Your instructions: Revise the rows below so that each "Instruction" reads "Command", leaving everything else unchanged.

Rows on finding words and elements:
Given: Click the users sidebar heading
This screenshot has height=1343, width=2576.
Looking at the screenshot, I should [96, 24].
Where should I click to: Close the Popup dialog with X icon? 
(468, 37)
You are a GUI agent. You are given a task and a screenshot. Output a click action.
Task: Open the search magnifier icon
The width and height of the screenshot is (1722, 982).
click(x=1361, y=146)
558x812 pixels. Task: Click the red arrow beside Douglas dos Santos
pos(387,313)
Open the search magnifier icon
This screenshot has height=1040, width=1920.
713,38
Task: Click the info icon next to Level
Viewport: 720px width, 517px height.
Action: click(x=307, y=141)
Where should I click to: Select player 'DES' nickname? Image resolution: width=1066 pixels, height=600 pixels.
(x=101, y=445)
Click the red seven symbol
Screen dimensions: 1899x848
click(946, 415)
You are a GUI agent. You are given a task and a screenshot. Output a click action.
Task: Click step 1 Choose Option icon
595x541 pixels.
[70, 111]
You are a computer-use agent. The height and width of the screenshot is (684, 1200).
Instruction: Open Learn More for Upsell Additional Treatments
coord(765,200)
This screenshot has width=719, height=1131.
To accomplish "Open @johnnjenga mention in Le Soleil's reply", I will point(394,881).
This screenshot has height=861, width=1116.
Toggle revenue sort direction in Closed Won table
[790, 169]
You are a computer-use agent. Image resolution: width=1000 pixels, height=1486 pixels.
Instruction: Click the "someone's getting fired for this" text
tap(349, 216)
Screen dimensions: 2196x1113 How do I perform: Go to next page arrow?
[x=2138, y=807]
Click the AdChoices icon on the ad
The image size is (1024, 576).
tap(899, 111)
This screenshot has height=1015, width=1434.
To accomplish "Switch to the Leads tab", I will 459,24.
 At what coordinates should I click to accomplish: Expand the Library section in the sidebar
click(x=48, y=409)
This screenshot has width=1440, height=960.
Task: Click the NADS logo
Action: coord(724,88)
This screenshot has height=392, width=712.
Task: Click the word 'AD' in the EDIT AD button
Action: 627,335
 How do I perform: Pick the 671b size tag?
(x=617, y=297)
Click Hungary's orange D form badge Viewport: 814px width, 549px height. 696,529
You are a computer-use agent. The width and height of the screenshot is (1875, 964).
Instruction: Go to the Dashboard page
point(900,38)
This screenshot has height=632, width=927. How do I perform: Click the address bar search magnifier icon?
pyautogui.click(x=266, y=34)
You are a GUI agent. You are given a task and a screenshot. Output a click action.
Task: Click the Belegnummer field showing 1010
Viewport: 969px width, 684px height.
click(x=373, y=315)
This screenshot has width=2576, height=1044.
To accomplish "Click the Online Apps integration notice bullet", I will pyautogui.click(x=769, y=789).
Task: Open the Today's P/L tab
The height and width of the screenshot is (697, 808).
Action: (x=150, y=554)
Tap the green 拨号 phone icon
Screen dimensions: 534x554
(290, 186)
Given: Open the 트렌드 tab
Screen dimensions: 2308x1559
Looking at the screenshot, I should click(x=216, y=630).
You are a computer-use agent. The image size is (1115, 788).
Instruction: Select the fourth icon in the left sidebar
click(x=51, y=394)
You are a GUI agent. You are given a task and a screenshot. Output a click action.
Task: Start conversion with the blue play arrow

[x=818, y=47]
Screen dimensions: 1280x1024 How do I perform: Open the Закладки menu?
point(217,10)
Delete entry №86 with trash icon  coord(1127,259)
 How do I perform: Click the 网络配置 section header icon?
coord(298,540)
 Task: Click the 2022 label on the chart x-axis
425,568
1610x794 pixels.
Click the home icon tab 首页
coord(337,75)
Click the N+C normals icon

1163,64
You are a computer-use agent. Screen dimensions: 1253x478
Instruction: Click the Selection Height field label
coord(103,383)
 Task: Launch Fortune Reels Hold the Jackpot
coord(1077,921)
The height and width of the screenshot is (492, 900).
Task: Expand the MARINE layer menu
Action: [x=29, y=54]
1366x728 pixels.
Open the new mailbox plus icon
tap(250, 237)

Correct answer:
Given: Click the users sidebar heading
This screenshot has height=1343, width=2576.
Looking at the screenshot, I should [96, 24].
Where should I click to: Close the Popup dialog with X icon? 
(468, 37)
You are a GUI agent. You are given a task and a screenshot. Output a click action.
Task: Open the search magnifier icon
The width and height of the screenshot is (1722, 982).
click(x=1361, y=146)
558x812 pixels. Task: Click the red arrow beside Douglas dos Santos
pos(387,313)
Open the search magnifier icon
This screenshot has height=1040, width=1920.
713,38
Task: Click the info icon next to Level
Viewport: 720px width, 517px height.
Action: click(x=307, y=141)
Where should I click to: Select player 'DES' nickname? Image resolution: width=1066 pixels, height=600 pixels.
(x=101, y=445)
Click the red seven symbol
Screen dimensions: 1899x848
click(946, 415)
You are a GUI agent. You are given a task and a screenshot. Output a click action.
Task: Click step 1 Choose Option icon
595x541 pixels.
[70, 111]
You are a computer-use agent. The height and width of the screenshot is (684, 1200).
Command: Open Learn More for Upsell Additional Treatments
coord(765,200)
This screenshot has width=719, height=1131.
To accomplish "Open @johnnjenga mention in Le Soleil's reply", I will point(394,881).
This screenshot has height=861, width=1116.
Toggle revenue sort direction in Closed Won table
[790, 169]
You are a computer-use agent. Image resolution: width=1000 pixels, height=1486 pixels.
Command: Click the "someone's getting fired for this" text
tap(349, 216)
Screen dimensions: 2196x1113 How do I perform: Go to next page arrow?
[x=2138, y=807]
Click the AdChoices icon on the ad
The image size is (1024, 576).
tap(899, 111)
This screenshot has height=1015, width=1434.
To accomplish "Switch to the Leads tab", I will 459,24.
 At what coordinates should I click to accomplish: Expand the Library section in the sidebar
click(x=48, y=409)
This screenshot has width=1440, height=960.
Task: Click the NADS logo
Action: coord(724,88)
This screenshot has height=392, width=712.
Task: Click the word 'AD' in the EDIT AD button
Action: 627,335
 How do I perform: Pick the 671b size tag?
(x=617, y=297)
Click Hungary's orange D form badge Viewport: 814px width, 549px height. 696,529
You are a computer-use agent. The width and height of the screenshot is (1875, 964).
Command: Go to the Dashboard page
point(900,38)
This screenshot has height=632, width=927. How do I perform: Click the address bar search magnifier icon?
pyautogui.click(x=266, y=34)
You are a GUI agent. You are given a task and a screenshot. Output a click action.
Task: Click the Belegnummer field showing 1010
Viewport: 969px width, 684px height.
click(x=373, y=315)
This screenshot has width=2576, height=1044.
To accomplish "Click the Online Apps integration notice bullet", I will pyautogui.click(x=769, y=789).
Task: Open the Today's P/L tab
The height and width of the screenshot is (697, 808).
Action: (x=150, y=554)
Tap the green 拨号 phone icon
Screen dimensions: 534x554
(290, 186)
Given: Open the 트렌드 tab
Screen dimensions: 2308x1559
Looking at the screenshot, I should click(x=216, y=630).
You are a computer-use agent. The image size is (1115, 788).
Command: Select the fourth icon in the left sidebar
click(x=51, y=394)
You are a GUI agent. You are given a task and a screenshot. Output a click action.
Task: Start conversion with the blue play arrow

[x=818, y=47]
Screen dimensions: 1280x1024 How do I perform: Open the Закладки menu?
point(217,10)
Delete entry №86 with trash icon  coord(1127,259)
 How do I perform: Click the 网络配置 section header icon?
coord(298,540)
 Task: Click the 2022 label on the chart x-axis
425,568
1610x794 pixels.
Click the home icon tab 首页
coord(337,75)
Click the N+C normals icon

1163,64
You are a computer-use agent. Screen dimensions: 1253x478
Command: Click the Selection Height field label
coord(103,383)
 Task: Launch Fortune Reels Hold the Jackpot
coord(1077,921)
The height and width of the screenshot is (492, 900).
Task: Expand the MARINE layer menu
Action: [x=29, y=54]
1366x728 pixels.
Open the new mailbox plus icon
tap(250, 237)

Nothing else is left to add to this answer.